(RECORDS FOR PROCESSING begins)

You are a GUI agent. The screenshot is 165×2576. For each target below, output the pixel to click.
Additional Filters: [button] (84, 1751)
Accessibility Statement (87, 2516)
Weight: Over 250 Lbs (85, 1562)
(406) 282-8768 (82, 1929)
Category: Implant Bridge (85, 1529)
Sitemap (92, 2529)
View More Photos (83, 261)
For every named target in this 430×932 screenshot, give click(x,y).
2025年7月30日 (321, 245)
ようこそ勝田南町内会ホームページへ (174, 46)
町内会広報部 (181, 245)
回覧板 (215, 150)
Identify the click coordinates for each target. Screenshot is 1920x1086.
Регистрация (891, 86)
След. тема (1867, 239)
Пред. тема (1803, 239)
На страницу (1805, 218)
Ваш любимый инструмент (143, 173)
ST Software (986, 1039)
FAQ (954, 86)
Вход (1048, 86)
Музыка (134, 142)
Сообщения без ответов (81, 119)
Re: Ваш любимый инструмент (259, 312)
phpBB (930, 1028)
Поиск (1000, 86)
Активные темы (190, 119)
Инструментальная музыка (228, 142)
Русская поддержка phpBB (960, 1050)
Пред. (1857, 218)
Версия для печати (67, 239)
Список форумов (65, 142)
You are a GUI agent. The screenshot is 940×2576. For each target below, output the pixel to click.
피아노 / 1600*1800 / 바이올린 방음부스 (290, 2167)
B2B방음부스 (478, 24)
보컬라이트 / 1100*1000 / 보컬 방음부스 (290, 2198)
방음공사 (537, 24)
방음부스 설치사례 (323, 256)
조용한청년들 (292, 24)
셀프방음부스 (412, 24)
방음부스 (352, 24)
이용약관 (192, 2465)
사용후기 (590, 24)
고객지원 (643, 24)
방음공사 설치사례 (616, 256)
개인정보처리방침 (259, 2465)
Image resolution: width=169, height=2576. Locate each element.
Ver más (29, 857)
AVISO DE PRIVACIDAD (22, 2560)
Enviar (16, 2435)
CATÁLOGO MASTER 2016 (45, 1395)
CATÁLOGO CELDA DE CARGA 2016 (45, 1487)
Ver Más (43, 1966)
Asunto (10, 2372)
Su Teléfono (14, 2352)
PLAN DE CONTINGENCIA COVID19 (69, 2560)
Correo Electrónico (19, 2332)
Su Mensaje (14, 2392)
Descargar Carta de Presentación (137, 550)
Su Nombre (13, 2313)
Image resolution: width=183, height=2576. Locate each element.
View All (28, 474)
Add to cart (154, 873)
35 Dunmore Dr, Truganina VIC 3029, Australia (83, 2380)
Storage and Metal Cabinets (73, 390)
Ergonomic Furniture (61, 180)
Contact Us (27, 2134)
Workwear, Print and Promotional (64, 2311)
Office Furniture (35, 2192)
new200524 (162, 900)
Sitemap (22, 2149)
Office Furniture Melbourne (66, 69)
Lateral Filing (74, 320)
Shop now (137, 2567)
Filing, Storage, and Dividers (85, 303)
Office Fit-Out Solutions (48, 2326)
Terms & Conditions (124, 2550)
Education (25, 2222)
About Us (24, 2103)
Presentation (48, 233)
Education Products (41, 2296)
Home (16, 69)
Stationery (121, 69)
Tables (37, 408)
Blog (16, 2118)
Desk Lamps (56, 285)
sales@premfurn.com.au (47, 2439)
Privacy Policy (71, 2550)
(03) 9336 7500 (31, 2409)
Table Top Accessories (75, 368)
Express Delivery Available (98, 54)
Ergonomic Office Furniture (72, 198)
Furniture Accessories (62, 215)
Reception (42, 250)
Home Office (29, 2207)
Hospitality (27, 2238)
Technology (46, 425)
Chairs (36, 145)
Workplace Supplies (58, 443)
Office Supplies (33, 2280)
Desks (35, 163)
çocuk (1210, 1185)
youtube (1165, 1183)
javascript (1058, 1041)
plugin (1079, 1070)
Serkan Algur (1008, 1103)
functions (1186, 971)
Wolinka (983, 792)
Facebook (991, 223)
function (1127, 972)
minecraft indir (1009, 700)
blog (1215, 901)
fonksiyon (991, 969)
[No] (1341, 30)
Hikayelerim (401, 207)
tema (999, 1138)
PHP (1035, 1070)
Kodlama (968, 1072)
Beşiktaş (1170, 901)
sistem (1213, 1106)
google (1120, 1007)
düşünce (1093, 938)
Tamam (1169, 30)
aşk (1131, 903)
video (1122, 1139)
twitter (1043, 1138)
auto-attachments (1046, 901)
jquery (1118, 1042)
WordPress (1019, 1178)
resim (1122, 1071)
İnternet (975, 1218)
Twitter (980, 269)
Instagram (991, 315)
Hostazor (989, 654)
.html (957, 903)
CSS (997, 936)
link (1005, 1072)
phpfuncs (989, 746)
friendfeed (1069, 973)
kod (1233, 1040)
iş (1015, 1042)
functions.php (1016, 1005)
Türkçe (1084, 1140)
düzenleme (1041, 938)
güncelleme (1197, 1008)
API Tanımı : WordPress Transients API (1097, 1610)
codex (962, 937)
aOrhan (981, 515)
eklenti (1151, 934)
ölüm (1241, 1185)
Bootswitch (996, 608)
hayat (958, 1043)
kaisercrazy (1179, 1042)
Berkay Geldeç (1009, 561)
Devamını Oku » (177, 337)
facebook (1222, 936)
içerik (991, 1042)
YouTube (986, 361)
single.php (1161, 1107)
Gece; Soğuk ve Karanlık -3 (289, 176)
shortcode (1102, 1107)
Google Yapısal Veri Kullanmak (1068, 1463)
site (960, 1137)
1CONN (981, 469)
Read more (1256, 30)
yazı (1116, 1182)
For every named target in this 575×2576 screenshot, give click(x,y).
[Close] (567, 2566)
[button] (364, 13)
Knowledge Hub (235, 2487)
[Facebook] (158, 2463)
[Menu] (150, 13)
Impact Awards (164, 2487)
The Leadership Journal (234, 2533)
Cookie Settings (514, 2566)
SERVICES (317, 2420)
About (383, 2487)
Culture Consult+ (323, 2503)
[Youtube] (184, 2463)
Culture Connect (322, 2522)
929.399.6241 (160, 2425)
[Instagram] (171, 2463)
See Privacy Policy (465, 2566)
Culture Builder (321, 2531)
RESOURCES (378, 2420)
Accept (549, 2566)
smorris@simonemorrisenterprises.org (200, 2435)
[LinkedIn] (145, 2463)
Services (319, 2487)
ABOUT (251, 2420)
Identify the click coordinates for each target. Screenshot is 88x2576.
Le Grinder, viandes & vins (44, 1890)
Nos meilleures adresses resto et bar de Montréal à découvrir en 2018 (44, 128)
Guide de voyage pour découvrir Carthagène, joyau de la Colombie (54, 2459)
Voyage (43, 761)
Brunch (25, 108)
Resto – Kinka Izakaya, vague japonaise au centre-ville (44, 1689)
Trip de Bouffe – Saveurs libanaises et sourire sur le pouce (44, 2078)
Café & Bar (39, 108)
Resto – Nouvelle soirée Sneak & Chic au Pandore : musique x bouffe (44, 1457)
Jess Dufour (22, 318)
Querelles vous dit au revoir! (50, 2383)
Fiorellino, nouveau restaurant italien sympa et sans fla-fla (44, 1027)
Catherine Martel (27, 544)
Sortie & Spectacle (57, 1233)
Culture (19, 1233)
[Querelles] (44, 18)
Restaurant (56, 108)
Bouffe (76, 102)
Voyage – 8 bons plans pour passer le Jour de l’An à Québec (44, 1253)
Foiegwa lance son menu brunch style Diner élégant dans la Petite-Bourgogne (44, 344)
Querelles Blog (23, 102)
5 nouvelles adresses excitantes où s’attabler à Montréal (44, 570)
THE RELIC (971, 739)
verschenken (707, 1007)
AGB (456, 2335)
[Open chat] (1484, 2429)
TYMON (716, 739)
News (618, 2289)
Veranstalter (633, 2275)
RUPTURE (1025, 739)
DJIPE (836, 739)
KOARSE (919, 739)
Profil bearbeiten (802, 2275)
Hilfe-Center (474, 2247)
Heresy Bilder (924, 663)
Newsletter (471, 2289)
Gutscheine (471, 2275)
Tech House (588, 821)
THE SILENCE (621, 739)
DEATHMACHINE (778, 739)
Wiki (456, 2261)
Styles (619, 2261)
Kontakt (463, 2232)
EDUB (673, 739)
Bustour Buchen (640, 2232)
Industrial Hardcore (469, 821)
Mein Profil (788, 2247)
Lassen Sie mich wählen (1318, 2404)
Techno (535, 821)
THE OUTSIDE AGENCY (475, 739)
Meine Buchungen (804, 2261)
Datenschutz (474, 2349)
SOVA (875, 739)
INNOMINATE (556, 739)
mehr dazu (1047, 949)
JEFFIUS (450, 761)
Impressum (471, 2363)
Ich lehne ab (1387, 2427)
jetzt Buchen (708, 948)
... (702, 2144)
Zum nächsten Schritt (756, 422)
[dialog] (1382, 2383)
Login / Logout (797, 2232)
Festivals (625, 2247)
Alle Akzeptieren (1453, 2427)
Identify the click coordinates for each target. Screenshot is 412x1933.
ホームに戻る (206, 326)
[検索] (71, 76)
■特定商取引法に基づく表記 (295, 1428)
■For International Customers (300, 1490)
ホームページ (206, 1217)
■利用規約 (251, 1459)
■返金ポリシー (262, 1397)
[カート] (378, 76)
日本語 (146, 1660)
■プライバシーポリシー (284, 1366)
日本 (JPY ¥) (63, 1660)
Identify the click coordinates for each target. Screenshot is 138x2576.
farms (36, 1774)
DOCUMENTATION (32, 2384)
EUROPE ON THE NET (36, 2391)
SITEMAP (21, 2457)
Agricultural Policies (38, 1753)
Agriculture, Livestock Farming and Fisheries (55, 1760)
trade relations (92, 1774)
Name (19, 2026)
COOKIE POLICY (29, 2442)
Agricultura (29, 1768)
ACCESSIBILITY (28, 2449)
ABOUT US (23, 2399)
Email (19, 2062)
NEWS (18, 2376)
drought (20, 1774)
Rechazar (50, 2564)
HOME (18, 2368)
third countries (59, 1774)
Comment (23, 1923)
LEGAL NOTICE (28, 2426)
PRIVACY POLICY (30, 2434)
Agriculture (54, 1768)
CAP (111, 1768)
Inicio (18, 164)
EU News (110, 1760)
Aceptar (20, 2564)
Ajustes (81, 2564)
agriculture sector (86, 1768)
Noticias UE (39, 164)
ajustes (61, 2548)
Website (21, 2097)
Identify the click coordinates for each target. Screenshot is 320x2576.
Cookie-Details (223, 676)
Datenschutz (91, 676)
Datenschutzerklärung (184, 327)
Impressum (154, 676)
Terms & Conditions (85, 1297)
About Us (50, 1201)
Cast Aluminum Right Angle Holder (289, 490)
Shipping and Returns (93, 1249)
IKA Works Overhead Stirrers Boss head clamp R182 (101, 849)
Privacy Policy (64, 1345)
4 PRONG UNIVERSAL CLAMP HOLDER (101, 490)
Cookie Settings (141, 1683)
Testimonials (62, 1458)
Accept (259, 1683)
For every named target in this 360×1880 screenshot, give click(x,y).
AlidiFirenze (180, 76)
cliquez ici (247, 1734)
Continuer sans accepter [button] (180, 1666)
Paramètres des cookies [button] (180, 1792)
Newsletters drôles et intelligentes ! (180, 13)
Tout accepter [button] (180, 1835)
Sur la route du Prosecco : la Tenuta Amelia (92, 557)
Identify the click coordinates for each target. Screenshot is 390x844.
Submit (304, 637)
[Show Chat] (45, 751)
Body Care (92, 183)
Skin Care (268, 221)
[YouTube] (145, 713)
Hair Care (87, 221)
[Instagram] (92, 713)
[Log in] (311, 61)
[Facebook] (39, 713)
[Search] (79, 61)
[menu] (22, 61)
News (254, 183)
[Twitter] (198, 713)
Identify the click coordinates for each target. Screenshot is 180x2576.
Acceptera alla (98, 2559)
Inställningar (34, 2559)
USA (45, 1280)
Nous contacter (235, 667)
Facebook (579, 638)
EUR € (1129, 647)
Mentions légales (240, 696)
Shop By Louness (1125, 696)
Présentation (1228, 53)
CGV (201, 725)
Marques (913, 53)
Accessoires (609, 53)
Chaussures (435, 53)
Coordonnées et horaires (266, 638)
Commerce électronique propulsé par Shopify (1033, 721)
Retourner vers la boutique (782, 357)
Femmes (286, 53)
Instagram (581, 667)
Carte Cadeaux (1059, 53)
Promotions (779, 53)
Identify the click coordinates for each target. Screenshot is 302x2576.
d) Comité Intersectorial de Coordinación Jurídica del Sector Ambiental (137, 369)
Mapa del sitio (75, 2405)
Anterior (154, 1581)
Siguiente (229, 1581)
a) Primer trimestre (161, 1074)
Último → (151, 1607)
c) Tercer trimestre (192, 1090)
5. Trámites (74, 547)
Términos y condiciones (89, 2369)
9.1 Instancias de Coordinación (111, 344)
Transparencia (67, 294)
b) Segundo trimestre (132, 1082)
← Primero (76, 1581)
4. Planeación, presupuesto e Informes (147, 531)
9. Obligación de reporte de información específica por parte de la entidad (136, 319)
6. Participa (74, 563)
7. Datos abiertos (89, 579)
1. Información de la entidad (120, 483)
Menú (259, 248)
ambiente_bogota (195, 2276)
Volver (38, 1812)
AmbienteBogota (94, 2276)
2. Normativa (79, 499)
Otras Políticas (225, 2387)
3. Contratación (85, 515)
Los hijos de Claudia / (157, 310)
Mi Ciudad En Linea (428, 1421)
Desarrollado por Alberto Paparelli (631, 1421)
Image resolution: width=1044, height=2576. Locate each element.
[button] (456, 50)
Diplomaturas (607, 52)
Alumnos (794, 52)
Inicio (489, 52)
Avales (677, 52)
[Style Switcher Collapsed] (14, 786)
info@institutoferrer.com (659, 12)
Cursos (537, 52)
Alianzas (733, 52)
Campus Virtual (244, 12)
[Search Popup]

(RECORDS FOR PROCESSING ends)

TASK OBJECTIVE:
Would you print exactly, and only, the lines of the data above from the line with "Ver Más (43, 1966)" through the line with "sistem (1213, 1106)", inclusive?

OUTPUT:
Ver Más (43, 1966)
Asunto (10, 2372)
Su Teléfono (14, 2352)
PLAN DE CONTINGENCIA COVID19 (69, 2560)
Correo Electrónico (19, 2332)
Su Mensaje (14, 2392)
Descargar Carta de Presentación (137, 550)
Su Nombre (13, 2313)
Image resolution: width=183, height=2576. Locate each element.
View All (28, 474)
Add to cart (154, 873)
35 Dunmore Dr, Truganina VIC 3029, Australia (83, 2380)
Storage and Metal Cabinets (73, 390)
Ergonomic Furniture (61, 180)
Contact Us (27, 2134)
Workwear, Print and Promotional (64, 2311)
Office Furniture (35, 2192)
new200524 (162, 900)
Sitemap (22, 2149)
Office Furniture Melbourne (66, 69)
Lateral Filing (74, 320)
Shop now (137, 2567)
Filing, Storage, and Dividers (85, 303)
Office Fit-Out Solutions (48, 2326)
Terms & Conditions (124, 2550)
Education (25, 2222)
About Us (24, 2103)
Presentation (48, 233)
Education Products (41, 2296)
Home (16, 69)
Stationery (121, 69)
Tables (37, 408)
Blog (16, 2118)
Desk Lamps (56, 285)
sales@premfurn.com.au (47, 2439)
Privacy Policy (71, 2550)
(03) 9336 7500 (31, 2409)
Table Top Accessories (75, 368)
Express Delivery Available (98, 54)
Ergonomic Office Furniture (72, 198)
Furniture Accessories (62, 215)
Reception (42, 250)
Home Office (29, 2207)
Hospitality (27, 2238)
Technology (46, 425)
Chairs (36, 145)
Workplace Supplies (58, 443)
Office Supplies (33, 2280)
Desks (35, 163)
çocuk (1210, 1185)
youtube (1165, 1183)
javascript (1058, 1041)
plugin (1079, 1070)
Serkan Algur (1008, 1103)
functions (1186, 971)
Wolinka (983, 792)
Facebook (991, 223)
function (1127, 972)
minecraft indir (1009, 700)
blog (1215, 901)
fonksiyon (991, 969)
[No] (1341, 30)
Hikayelerim (401, 207)
tema (999, 1138)
PHP (1035, 1070)
Kodlama (968, 1072)
Beşiktaş (1170, 901)
sistem (1213, 1106)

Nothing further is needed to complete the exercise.